— START OF STORED RECORDS —

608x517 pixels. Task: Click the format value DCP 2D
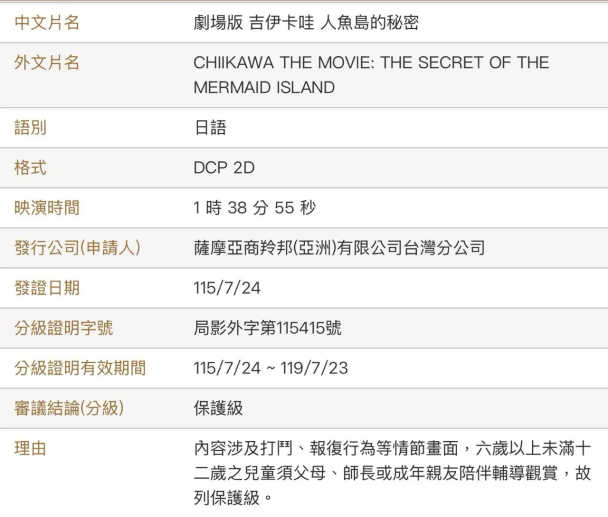224,168
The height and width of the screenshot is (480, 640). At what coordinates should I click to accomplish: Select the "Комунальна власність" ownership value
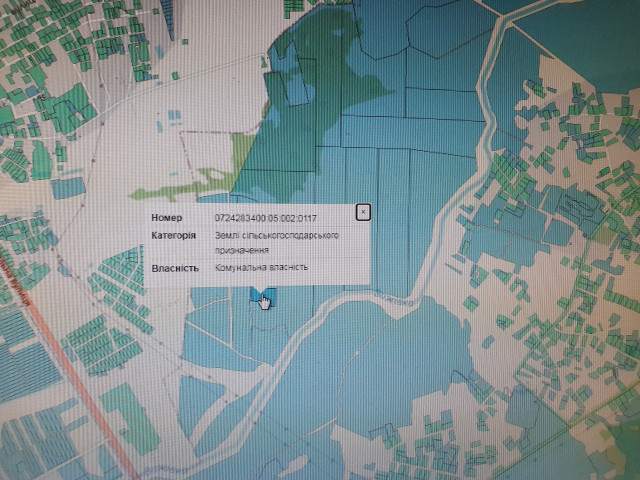point(260,267)
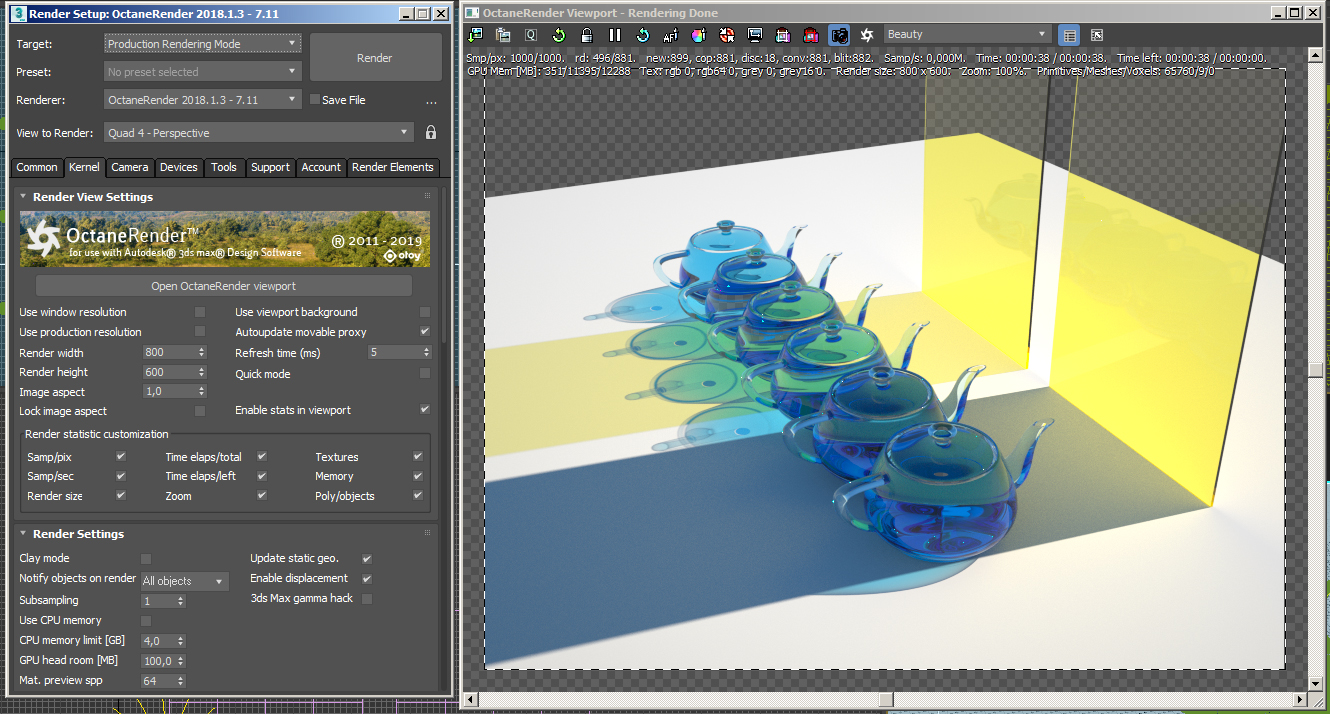Click the lock viewport padlock icon
This screenshot has height=714, width=1330.
click(587, 35)
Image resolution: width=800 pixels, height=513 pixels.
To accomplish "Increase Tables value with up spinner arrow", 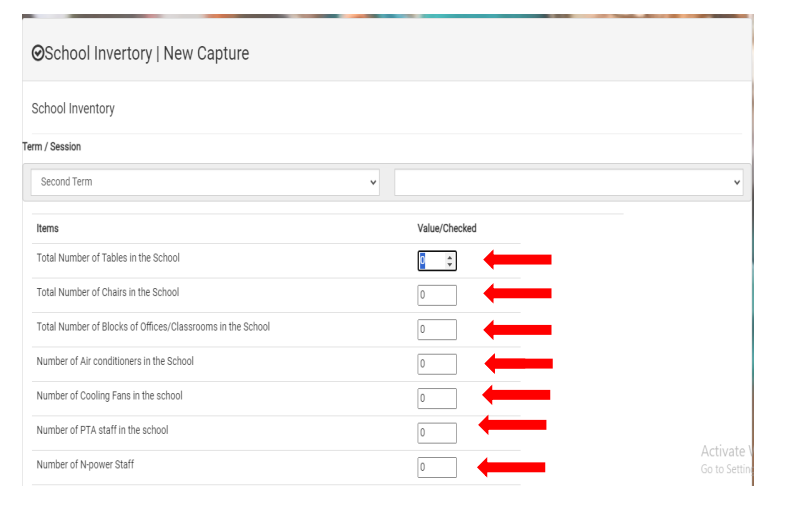I will (x=450, y=257).
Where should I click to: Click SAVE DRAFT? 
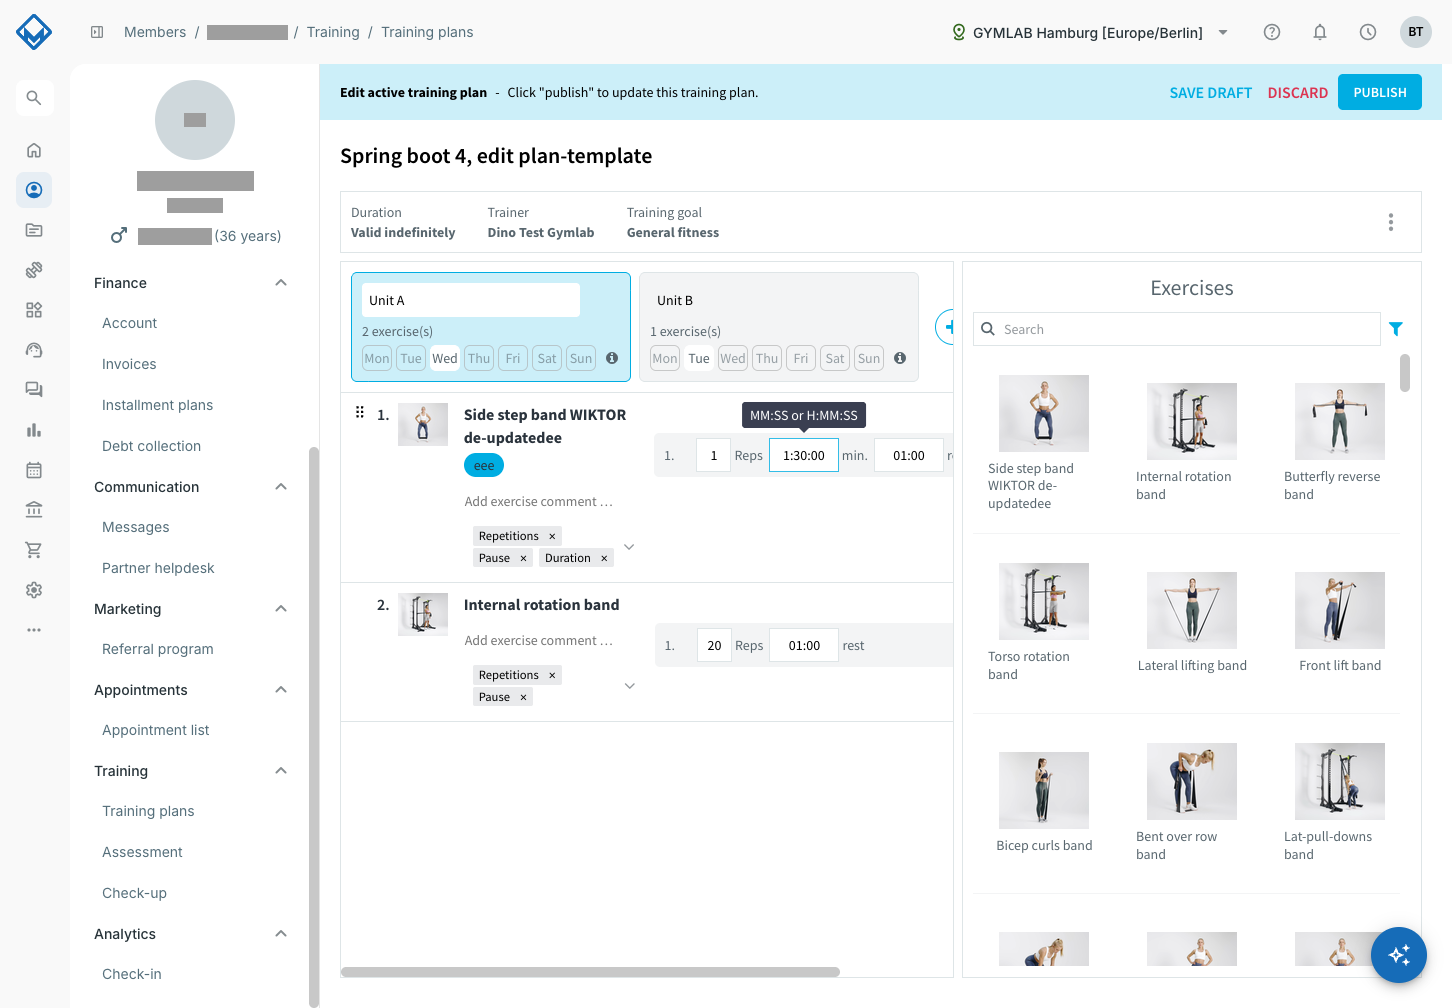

— END OF STORED RECORDS —

OBJECTIVE:
Can you locate every line in the data above that contains the string "pixels", matching case exactly? Copy each such line in full.

FINISHED ANSWER:
608x517 pixels. Task: Click the format value DCP 2D
Image resolution: width=800 pixels, height=513 pixels.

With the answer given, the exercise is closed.